Task prompt: Reproduce exactly the lines below from the one containing "How do I perform: Select" through the one containing "Where should I click to: Click headphone", including both, and nothing else.

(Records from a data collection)

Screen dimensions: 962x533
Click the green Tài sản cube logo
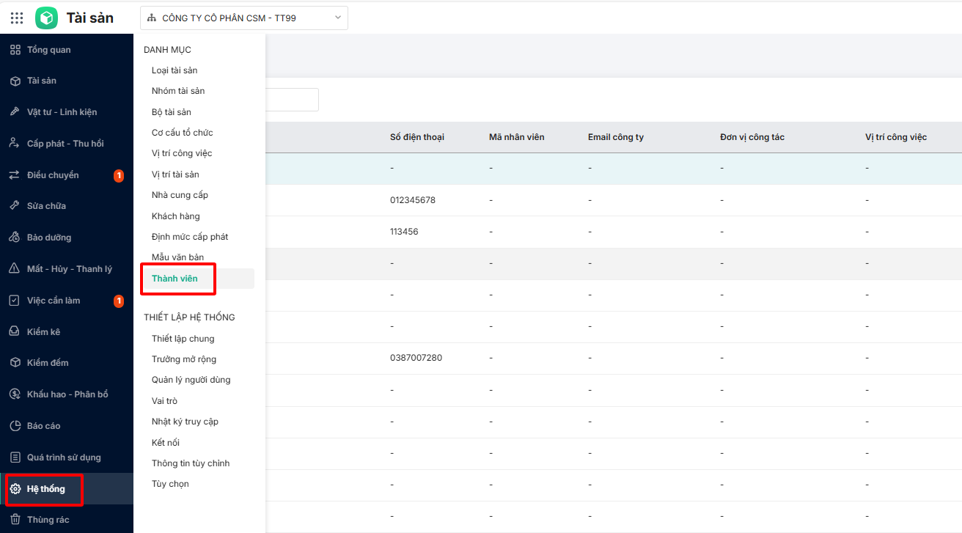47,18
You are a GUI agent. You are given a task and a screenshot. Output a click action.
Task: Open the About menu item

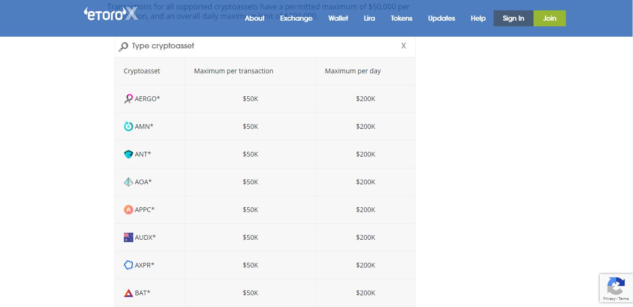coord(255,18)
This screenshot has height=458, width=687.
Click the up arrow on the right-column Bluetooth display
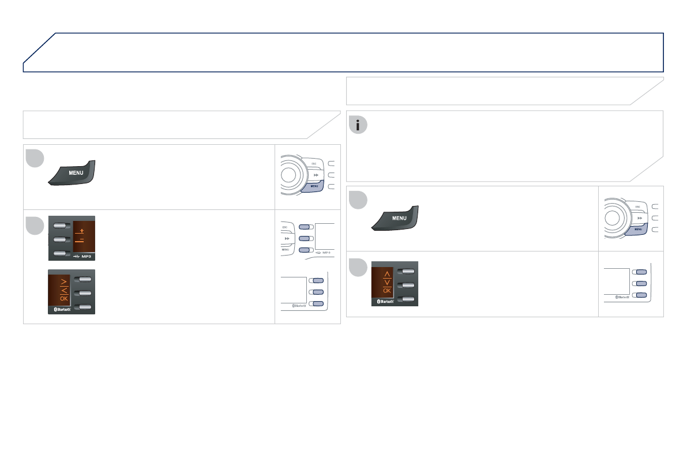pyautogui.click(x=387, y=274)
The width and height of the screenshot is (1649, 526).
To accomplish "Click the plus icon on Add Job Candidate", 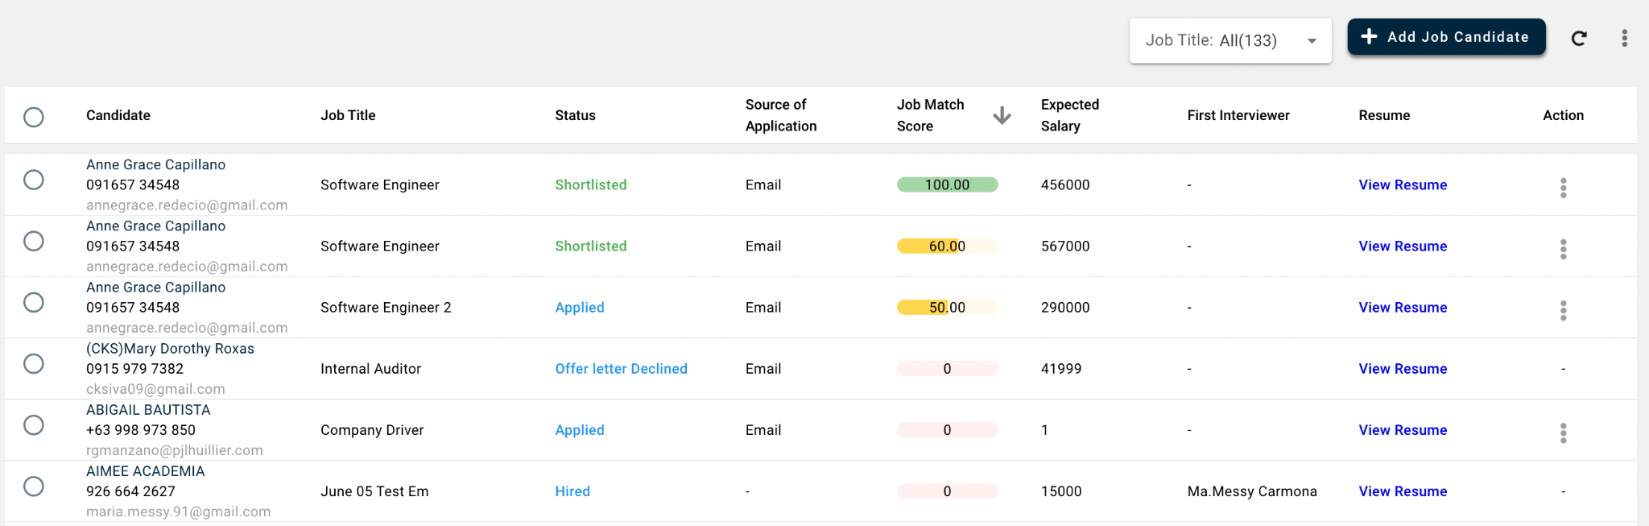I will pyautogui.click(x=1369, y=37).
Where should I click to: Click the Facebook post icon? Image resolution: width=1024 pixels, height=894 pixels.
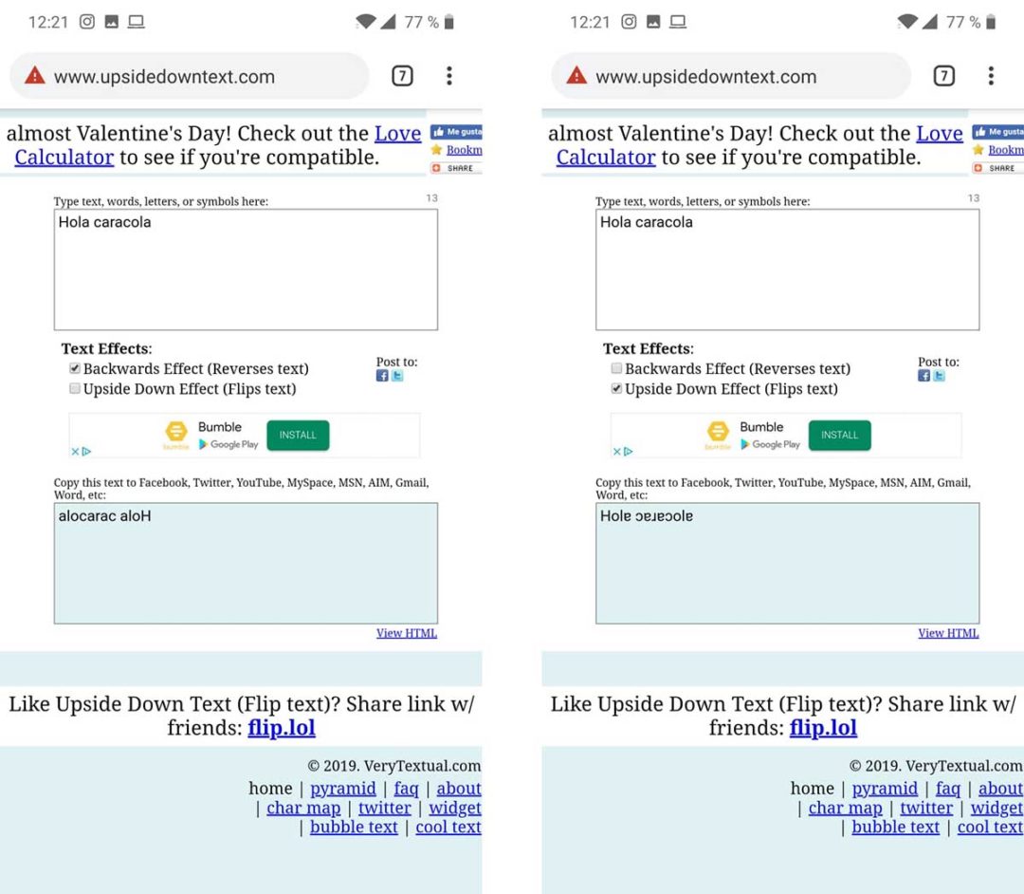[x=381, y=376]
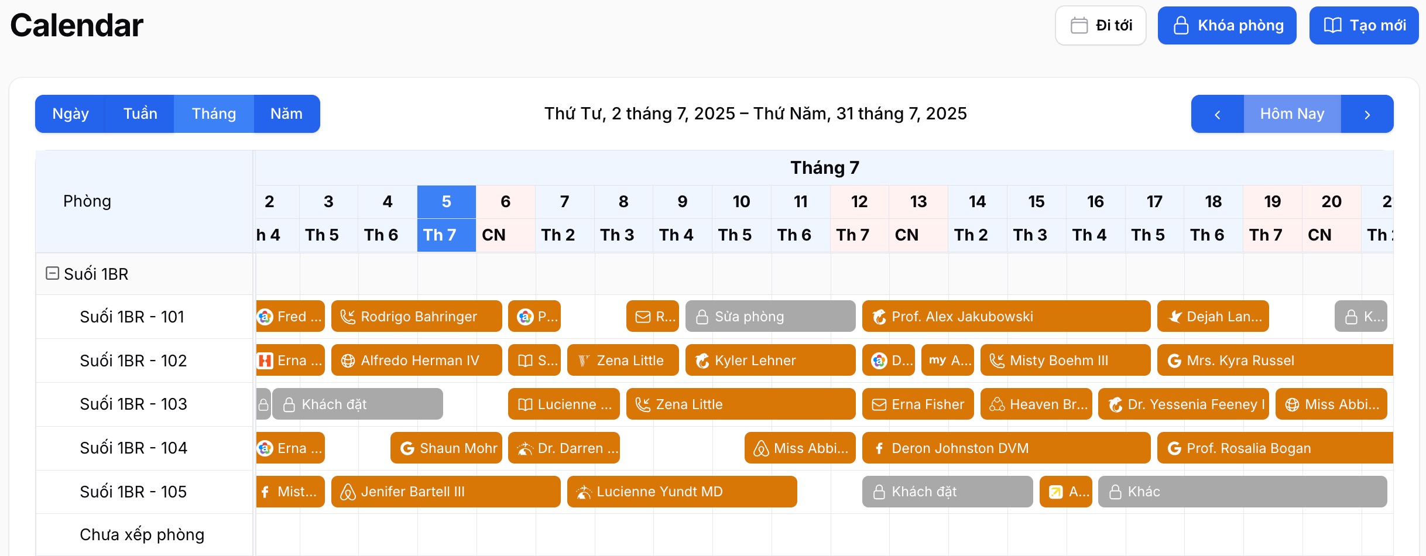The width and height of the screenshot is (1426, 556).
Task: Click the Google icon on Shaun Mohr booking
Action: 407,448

* * *

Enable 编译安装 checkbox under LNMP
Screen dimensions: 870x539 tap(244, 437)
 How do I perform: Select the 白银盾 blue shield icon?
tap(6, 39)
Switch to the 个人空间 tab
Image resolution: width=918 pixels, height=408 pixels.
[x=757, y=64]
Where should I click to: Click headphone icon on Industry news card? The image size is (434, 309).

Result of this exercise:
 How do I perform: Select the 白银盾 blue shield icon?
tap(6, 39)
Switch to the 个人空间 tab
Image resolution: width=918 pixels, height=408 pixels.
[x=757, y=64]
Where should I click to: Click headphone icon on Industry news card? The image size is (434, 309).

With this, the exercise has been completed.